An example of this methodology can be found in Louisiana, where the mechanics lien must be filed within 1 year from the substantial completion of the project as a whole. Accordingly, if an electrical supply company last ships materials to a Louisiana project on January 1st, but the project continues to proceed until June 1st, the deadline to file a mechanics lien for the electrical company would be 1 year from the June 1st date.
While most states fit within these two deadline calculation methodologies, there are a few exceptions.
In Utah, for example, a lien deadline is calculated using the “last furnishing” methodology if the lien is for pre-construction services, but is more aligned with the “completion” methodology for other services and materials. Massachusetts is another exception example, where the mechanics lien deadline is calculated through a “last furnishing” and “completion” methodology mixture, providing that the lien must be filed at the earliest of the following three periods:
a) 90 days after the recording of the Notice of Substantial Completion; b) 120 days after the recording of the Notice of Termination; c) 120 days after the lien claimant last furnished labor or materials to the project.
Map Demonstrating How Mechanics Lien Deadlines Are Calculated On State Projects
When working on a state owned construction project (i.e. state, county, municipal, etc.), unpaid parties have the right to file a bond claim in the event of non-payment. Like mechanics lien claims, bond claims must be filed within a proscribed period of time in every state, and like mechanics lien claim deadlines, each state sets forth a different time requirement for filing a bond claim.
The above map demonstrates how each state calculates these bond claim deadlines.

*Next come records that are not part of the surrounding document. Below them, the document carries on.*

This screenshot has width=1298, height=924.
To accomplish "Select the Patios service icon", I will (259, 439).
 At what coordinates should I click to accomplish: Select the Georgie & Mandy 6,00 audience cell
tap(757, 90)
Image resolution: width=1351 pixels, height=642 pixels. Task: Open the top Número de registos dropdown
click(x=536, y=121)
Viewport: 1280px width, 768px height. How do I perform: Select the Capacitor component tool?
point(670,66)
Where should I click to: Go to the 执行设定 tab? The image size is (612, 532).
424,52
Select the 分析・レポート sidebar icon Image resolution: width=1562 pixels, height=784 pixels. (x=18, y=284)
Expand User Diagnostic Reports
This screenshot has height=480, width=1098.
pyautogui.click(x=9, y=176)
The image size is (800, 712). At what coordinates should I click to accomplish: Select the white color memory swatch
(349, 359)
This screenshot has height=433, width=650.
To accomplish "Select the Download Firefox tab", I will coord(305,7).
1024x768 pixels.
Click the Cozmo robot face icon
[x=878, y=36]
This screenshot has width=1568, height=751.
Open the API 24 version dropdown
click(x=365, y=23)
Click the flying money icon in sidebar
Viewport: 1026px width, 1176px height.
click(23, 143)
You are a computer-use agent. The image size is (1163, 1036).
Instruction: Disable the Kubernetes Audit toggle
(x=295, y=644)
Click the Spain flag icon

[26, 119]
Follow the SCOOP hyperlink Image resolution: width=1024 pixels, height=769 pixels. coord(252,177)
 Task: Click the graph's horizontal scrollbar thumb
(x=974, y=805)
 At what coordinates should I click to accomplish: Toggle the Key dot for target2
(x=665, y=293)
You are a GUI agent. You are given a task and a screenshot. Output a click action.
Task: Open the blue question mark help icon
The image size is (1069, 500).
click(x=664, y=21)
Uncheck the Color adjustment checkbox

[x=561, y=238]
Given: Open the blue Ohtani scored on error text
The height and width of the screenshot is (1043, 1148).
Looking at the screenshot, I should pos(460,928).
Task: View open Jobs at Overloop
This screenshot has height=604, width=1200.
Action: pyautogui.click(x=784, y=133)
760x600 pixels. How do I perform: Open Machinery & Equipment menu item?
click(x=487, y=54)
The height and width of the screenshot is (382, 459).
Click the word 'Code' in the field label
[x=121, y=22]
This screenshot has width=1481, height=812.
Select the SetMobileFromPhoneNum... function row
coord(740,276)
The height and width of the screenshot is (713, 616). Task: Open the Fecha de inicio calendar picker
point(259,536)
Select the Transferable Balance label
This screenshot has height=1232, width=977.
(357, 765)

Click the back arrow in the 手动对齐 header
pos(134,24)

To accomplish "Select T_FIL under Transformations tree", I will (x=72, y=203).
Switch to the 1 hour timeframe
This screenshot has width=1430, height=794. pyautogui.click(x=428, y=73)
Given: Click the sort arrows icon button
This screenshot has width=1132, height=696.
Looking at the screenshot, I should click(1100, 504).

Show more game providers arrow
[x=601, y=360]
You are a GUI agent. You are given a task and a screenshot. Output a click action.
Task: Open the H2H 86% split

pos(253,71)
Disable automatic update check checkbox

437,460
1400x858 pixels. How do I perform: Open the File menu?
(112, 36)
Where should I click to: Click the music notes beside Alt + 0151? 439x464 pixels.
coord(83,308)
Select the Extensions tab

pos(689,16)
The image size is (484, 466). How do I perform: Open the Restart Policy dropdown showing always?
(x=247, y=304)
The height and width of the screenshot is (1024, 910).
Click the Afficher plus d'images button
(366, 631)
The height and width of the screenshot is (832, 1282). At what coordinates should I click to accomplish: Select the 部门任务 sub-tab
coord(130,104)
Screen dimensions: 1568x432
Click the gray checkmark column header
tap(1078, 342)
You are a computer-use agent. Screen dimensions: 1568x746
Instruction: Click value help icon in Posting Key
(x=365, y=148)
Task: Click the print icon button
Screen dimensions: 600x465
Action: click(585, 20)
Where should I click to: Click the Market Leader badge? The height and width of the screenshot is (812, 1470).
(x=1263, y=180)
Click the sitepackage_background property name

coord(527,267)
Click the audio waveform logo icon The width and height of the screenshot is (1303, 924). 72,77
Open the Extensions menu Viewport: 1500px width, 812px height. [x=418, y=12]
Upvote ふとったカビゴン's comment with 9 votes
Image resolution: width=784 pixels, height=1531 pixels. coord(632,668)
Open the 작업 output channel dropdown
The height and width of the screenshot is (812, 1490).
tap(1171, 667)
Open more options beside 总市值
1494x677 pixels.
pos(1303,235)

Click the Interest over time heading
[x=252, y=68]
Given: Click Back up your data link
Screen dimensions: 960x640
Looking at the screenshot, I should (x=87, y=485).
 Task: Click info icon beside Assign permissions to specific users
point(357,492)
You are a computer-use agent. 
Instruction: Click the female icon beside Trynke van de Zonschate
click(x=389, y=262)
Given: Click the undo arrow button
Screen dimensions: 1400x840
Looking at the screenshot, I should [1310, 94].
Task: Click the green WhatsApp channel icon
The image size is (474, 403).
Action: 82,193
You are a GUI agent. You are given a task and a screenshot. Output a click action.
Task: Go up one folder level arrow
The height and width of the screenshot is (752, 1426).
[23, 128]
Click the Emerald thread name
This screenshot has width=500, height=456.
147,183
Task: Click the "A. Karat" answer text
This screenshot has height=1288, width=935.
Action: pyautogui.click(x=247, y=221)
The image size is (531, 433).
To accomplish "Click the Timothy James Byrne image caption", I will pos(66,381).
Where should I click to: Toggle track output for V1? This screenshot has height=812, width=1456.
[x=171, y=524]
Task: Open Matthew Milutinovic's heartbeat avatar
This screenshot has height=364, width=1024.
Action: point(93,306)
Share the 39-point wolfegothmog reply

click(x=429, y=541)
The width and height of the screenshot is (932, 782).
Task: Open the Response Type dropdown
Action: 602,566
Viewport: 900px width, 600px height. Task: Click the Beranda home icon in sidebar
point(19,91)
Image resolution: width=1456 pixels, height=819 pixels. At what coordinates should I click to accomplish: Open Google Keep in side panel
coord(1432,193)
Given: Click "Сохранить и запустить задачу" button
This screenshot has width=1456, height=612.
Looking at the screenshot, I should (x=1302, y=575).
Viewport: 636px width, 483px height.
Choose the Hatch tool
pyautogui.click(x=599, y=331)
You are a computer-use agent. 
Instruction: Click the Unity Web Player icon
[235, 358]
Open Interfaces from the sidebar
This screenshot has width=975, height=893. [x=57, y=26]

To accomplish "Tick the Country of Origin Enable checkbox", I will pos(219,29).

A comparison of this map with the above map related to private projects will reveal that there is much more diversity in the deadline calculation rules when work is being performed on a state project. While private projects lien deadlines are mostly calculated from the claimant’s last furnishing date, it is much more likely that a deadline will be calculated using the “completion” methodology under laws regulating state projects. The result of this is that your bond claim period is likely longer on a state project than your lien claim period on private projects.
What is also interesting when comparing the two maps is that the methodology can be opposite within a single state depending on the project type. In New Mexico and Arizona, for example, the mechanics lien deadline is calculated from completion, but on state projects it is calculated from the claimant’s last furnishing date.
One of the most important questions about lien rights concerns whether a potential claimant even has the right to file a lien in the first place. What happens if filing a mechanics lien isn’t an option? What are some other actions to take when you’re having a payment issue? We have a free tool that will help you with these questions. It’s called the Payment Rights Advisor. It only takes a couple of minutes — just answer 5 quick questions about your job, and the Payment Rights Advisor will give you all of your best options, including whether or not you qualify for mechanics lien rights.
Be Mindful Of The Differences in Laws, And Exceptions
The above two maps are a great quick reference for companies to determine what actually makes a deadline’s claim period start to tick on a particular construction project. The obvious diversity in rules between states and project types, however, should be a reminder to pay close attention to the extreme differences in the lien and bond claim laws.
It’s critical to remember that the laws applicable to your lien or bond claim rights will change depending on your state, your project type, and the role you play in a project; and even further, may be subject to some bizarre or even hidden exception. Utilizing technology to handle all of these variables is critical to success at securing your debts.